■ **What needs to be done**
From the entries that follow, report every line in which "computer" occurs.

------

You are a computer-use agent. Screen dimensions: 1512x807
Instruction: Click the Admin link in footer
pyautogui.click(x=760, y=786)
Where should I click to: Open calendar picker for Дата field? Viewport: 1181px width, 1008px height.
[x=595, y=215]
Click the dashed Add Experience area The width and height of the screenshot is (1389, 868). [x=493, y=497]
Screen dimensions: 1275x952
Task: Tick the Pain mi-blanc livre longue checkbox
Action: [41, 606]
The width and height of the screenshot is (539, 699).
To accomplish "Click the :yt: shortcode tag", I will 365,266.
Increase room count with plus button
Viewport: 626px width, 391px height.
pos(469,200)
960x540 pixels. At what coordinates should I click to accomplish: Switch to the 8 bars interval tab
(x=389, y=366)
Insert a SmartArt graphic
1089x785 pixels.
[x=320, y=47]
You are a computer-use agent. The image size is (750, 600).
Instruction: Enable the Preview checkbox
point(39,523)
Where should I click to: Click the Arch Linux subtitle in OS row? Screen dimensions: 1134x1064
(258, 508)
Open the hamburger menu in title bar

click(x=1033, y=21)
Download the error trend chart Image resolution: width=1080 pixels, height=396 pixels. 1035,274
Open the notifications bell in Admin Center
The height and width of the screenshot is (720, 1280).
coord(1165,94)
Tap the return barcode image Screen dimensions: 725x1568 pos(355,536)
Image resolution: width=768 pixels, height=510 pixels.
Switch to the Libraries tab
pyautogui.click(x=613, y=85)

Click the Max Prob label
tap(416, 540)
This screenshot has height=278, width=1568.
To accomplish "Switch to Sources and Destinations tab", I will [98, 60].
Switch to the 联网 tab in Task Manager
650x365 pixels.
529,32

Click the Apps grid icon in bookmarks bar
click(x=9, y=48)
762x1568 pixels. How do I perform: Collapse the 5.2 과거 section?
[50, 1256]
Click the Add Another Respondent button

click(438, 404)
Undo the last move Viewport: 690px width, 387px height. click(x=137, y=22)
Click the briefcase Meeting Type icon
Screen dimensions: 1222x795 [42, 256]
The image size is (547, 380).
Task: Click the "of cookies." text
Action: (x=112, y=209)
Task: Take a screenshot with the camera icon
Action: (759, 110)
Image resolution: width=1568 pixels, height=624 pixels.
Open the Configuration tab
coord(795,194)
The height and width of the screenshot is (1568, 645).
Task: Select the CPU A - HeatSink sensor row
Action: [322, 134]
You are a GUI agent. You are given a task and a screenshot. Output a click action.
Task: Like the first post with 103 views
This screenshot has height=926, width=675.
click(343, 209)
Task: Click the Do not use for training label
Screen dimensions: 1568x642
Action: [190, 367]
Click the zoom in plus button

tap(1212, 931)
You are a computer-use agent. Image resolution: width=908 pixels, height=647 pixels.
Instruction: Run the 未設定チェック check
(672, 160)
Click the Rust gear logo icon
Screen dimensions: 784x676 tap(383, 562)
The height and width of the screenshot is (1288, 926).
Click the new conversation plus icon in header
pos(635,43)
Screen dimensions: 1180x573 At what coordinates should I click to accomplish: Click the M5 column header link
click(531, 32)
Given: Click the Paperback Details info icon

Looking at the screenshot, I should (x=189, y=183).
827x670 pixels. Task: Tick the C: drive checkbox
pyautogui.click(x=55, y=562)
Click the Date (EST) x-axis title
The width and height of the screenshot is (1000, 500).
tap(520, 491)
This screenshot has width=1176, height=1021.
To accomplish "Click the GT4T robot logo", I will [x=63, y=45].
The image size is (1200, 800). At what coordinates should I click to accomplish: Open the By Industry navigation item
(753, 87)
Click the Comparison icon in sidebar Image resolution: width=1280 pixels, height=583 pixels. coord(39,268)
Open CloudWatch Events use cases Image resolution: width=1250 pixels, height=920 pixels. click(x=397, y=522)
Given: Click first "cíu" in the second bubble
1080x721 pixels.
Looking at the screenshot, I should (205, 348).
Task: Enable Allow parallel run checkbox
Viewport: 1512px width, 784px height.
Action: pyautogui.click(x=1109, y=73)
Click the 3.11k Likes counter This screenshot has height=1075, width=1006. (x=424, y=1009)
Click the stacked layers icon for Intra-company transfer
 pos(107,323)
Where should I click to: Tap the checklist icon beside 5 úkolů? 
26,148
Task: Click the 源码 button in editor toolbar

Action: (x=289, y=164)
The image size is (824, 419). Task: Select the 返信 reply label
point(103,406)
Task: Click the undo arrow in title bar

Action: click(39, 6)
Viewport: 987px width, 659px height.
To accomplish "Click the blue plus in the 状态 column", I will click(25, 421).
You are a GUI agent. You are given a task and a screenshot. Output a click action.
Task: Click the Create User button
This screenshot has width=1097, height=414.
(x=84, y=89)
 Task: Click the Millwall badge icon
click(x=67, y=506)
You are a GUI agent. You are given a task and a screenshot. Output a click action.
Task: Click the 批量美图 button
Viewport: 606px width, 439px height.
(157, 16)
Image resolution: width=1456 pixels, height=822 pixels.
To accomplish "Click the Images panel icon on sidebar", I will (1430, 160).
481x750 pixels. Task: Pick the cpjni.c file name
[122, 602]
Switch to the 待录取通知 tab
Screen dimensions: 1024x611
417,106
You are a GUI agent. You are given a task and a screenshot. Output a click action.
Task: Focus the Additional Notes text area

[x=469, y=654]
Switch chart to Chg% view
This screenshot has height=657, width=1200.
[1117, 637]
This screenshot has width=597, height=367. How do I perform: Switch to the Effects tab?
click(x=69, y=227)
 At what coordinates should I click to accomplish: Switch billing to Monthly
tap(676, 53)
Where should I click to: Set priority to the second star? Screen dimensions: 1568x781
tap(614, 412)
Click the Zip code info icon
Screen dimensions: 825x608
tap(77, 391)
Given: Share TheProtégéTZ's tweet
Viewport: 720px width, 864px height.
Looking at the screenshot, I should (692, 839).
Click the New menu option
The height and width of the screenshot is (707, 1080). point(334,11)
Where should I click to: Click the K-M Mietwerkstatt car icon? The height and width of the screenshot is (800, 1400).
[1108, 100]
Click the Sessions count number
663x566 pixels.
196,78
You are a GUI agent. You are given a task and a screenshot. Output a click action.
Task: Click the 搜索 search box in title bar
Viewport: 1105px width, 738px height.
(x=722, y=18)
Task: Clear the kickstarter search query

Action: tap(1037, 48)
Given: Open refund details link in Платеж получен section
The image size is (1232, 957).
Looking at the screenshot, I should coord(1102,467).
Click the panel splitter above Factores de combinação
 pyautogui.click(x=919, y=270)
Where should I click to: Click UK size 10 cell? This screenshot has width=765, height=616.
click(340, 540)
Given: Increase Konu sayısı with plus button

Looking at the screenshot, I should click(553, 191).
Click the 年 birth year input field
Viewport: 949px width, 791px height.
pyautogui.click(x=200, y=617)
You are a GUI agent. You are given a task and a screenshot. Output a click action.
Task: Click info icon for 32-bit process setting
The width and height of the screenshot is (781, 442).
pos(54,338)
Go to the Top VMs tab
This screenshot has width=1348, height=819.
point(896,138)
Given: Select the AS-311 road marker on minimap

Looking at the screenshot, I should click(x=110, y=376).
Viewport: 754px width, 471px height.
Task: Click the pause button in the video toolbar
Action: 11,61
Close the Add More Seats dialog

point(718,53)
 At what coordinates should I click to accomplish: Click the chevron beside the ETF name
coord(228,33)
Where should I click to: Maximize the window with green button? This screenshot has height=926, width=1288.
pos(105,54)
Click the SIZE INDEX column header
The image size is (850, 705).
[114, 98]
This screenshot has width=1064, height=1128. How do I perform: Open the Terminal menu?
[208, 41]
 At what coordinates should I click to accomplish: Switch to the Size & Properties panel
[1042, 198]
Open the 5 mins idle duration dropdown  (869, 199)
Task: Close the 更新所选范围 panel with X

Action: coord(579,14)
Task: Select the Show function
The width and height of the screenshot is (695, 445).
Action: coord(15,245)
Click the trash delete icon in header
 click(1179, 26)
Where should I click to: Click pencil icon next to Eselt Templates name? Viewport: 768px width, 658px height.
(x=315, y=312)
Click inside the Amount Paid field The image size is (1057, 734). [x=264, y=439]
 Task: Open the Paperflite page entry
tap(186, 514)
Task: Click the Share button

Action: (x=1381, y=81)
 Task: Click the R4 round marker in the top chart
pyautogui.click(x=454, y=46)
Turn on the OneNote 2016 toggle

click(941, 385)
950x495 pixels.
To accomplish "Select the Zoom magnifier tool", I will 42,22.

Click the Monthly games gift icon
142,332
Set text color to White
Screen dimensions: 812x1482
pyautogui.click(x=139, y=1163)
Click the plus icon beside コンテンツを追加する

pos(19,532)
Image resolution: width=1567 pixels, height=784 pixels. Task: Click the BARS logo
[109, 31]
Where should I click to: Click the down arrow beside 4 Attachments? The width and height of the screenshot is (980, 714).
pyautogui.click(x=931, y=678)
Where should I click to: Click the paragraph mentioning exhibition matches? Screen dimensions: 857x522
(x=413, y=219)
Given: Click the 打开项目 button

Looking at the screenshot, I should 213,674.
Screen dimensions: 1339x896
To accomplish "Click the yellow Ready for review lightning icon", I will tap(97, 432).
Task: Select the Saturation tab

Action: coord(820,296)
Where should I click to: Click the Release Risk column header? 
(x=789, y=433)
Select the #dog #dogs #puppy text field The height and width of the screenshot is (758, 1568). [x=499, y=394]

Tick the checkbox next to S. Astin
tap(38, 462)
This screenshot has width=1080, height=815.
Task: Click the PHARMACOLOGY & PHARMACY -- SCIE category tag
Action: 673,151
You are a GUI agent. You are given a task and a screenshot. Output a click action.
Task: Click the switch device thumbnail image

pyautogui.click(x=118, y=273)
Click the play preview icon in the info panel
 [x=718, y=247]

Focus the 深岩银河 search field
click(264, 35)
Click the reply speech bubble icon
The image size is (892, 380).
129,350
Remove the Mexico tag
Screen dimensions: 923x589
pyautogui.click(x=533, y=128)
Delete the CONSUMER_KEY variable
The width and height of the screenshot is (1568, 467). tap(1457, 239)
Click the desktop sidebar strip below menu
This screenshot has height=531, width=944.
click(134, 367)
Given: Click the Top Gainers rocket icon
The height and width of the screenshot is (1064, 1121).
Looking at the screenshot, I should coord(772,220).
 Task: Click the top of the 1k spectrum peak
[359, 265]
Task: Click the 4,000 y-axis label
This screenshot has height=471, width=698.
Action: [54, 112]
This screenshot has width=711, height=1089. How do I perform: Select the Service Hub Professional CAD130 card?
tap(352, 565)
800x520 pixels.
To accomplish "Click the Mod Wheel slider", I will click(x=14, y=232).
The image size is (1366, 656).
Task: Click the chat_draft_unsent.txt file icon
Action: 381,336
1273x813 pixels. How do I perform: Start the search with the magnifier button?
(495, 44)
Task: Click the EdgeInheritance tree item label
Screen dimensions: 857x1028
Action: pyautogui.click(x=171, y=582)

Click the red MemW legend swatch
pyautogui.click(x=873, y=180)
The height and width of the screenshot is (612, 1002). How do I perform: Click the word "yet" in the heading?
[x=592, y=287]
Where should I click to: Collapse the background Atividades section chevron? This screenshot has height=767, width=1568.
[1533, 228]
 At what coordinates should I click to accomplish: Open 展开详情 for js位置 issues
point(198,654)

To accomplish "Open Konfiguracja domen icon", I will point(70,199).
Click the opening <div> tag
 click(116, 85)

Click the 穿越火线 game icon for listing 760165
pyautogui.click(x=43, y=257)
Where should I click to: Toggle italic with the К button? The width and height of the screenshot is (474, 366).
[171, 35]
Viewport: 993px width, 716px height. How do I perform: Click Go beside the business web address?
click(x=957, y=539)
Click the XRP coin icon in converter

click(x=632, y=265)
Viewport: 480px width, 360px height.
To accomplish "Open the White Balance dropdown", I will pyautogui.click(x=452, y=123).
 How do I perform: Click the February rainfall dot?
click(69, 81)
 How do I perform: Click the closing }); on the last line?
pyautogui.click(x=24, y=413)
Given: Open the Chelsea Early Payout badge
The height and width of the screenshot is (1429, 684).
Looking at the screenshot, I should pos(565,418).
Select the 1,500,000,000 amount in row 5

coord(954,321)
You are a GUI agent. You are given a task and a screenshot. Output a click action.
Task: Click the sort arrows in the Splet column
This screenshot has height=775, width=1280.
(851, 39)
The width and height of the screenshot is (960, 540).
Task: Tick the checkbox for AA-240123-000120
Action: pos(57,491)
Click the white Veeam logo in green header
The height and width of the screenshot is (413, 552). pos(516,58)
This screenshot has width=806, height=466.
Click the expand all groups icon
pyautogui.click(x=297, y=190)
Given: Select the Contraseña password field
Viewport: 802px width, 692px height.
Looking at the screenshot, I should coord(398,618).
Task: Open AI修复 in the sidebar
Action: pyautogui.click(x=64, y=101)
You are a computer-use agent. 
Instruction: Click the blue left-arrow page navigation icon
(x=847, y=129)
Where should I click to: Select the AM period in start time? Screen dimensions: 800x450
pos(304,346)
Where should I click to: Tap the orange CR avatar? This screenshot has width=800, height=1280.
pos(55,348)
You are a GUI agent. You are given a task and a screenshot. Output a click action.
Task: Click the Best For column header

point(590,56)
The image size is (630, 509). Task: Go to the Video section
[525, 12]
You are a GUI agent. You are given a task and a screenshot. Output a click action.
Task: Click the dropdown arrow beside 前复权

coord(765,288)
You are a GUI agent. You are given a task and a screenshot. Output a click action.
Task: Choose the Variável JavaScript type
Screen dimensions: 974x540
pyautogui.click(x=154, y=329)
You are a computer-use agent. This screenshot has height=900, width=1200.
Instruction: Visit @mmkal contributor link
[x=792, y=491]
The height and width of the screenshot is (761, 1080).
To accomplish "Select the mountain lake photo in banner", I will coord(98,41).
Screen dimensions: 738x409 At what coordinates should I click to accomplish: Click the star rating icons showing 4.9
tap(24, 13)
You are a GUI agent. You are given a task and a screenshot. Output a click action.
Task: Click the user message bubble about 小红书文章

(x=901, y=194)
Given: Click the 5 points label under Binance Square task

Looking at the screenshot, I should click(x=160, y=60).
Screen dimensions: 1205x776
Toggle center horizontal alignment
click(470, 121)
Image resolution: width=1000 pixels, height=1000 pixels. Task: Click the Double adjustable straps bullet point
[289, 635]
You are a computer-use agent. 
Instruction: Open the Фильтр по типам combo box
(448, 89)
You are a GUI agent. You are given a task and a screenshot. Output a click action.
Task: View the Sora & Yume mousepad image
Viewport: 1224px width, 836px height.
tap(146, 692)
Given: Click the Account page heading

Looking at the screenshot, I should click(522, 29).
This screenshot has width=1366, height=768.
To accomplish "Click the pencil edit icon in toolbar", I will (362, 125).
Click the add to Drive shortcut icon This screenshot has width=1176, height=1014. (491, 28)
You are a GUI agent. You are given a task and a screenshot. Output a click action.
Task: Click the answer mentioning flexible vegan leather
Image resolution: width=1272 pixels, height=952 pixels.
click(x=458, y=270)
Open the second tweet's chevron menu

------

■ **Response**
You are a computer-use agent. Screen dimensions: 1512x807
You are a computer-use agent. The image size is (750, 600).
You are a computer-use agent. Image resolution: width=908 pixels, height=647 pixels.
You are a computer-use agent. 
You are a computer-use agent. This screenshot has height=900, width=1200.
You are a computer-use agent. 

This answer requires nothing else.